Let me try to put some thoughts down about life in North Shields during the war. I was born in North Shields, an only child, my parents were Jane Henighan (nee Turner) and Joseph Henighan. My father was in the Royal Navy, so like many other children, my father was just a photograph on the wall. My mother was from a large family (one of nineteen). We lived on Little Bedford Street, as did my grandmother (maternal) and two of my mother's brothers and a sister. I attended St. Cuthberts School on Albion Road.
1941 was not a very good year for our family - on February 18, 1941, my father's youngest brother Eddie (aged 22) was a casualty on board the S.S. Black Osp that was torpedoed off the Irish coast, also on board was my mother's oldest brother Bill (aged 45), the priest came to my grandparents' house to break the news. Then 11 days later, March 1, 1941, the priest came to visit again, my father's second youngest brother Albert (aged 25) had met the same fate in the same place, on board the S.S. Eff. They were merchant seamen doing the North Atlantic run, Canada to the United Kingdom, they were in convoys bringing essential supplies back home. The Royal Naval vessel my father served on was torpedoed, but he was one of the lucky ones.
From inside our shelters we heard the bomb explode, and I remember my grandmother saying it was very close...
These memories are still quite vivid, even though I was only five, there are some things that stay with you always. I couldn't understand why everyone was so upset, but I knew it was something bad. Of course with no bodies there were no funerals, which meant no closure, my relatives had a hard time dealing with this. As children, we were able to bounce back to normal within a couple of days.
Then came Wilkinson's shelter disaster.
The reason I remember it so clearly is because my aunt and uncle lived on Queen Street, with their three children, and the night of the disaster my uncle Peter ( who worked at Tyne Dock, South Shields) was out at work, leaving his family at home. My two uncles (Albert and Alex) who lived next door to my mother were still at home (one worked at Smith's Dock and the other on one of the tugs on the Tyne). They were both ARP Wardens, and as soon as the siren sounded they were down on what we used to call the bank top at the end of Little Bedford Street, which overlooked Clive Street and the river.

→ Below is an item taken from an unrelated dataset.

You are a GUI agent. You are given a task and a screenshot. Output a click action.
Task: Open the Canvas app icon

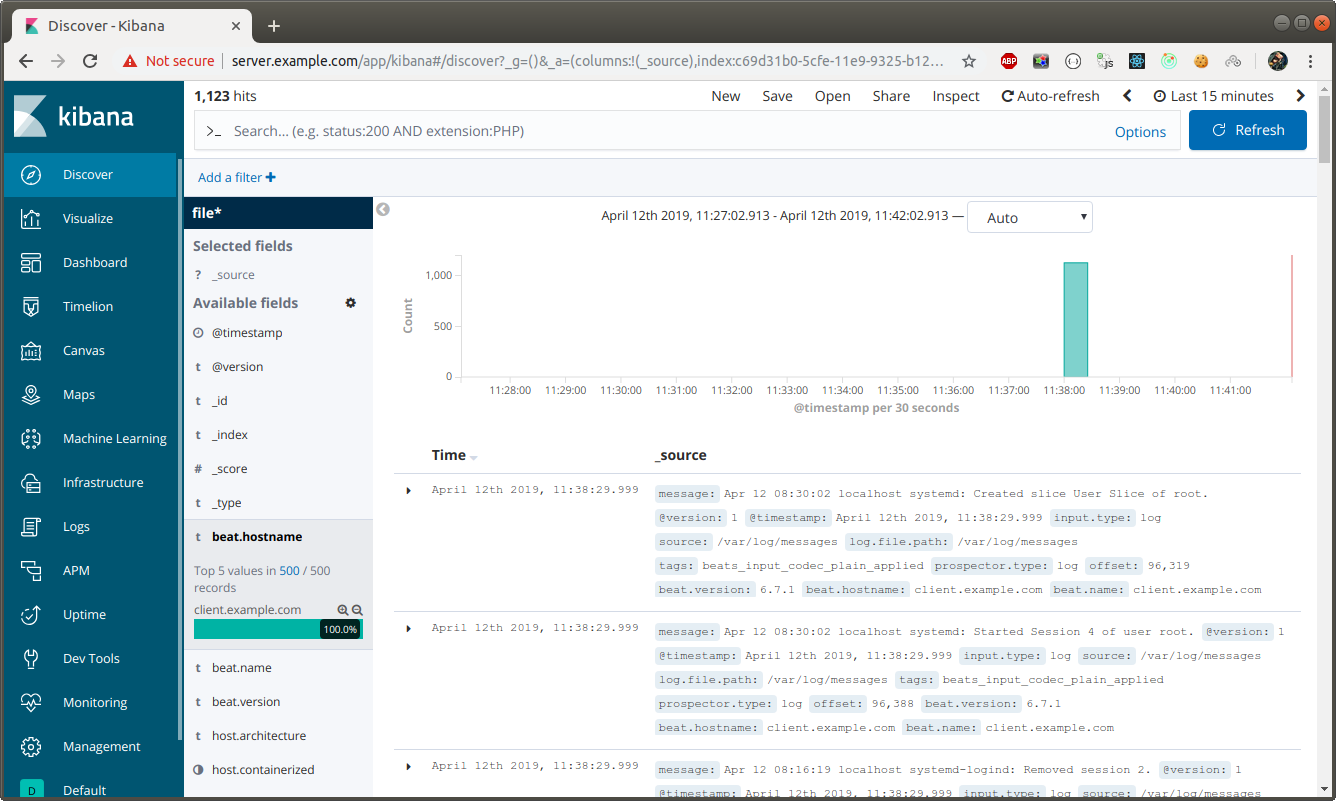click(x=31, y=351)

From inside our shelters we heard the bomb explode, and I remember my grandmother saying it was very close, she thought it was down on one of the shipyards. Then my uncles came in and said there had been a direct hit on Wilkinson's Shelter, and they had been told to go over to help with casualties, the ironic part was they had forgotten that my aunt and her children used Wilkinson's shelter.
My two uncles described the scene as something they would never forget for the rest of their lives. They were lined up outside the shelter passing bodies, or in some cases pieces of bodies, as they were being dug out from the rubble. My uncle Peter was one of the lucky ones, his wife had arrived at Wilkinson's shelter and had been told it was full when she got there, so she left and headed to another shelter. My mother's relatives who were killed in the shelter were a family by the name of Chater, they were cousins of my mother's. I didn't know much about them. The feelings of my relatives after the disaster were hard to determine, as they went on about their business, as normal as possible, and kept things to themselves. Of course, it could be that the bad things about the war were not discussed in front of children. Most of the information I gleaned from the odd discussion I heard about the war, was when I was older. They just didn't talk about it.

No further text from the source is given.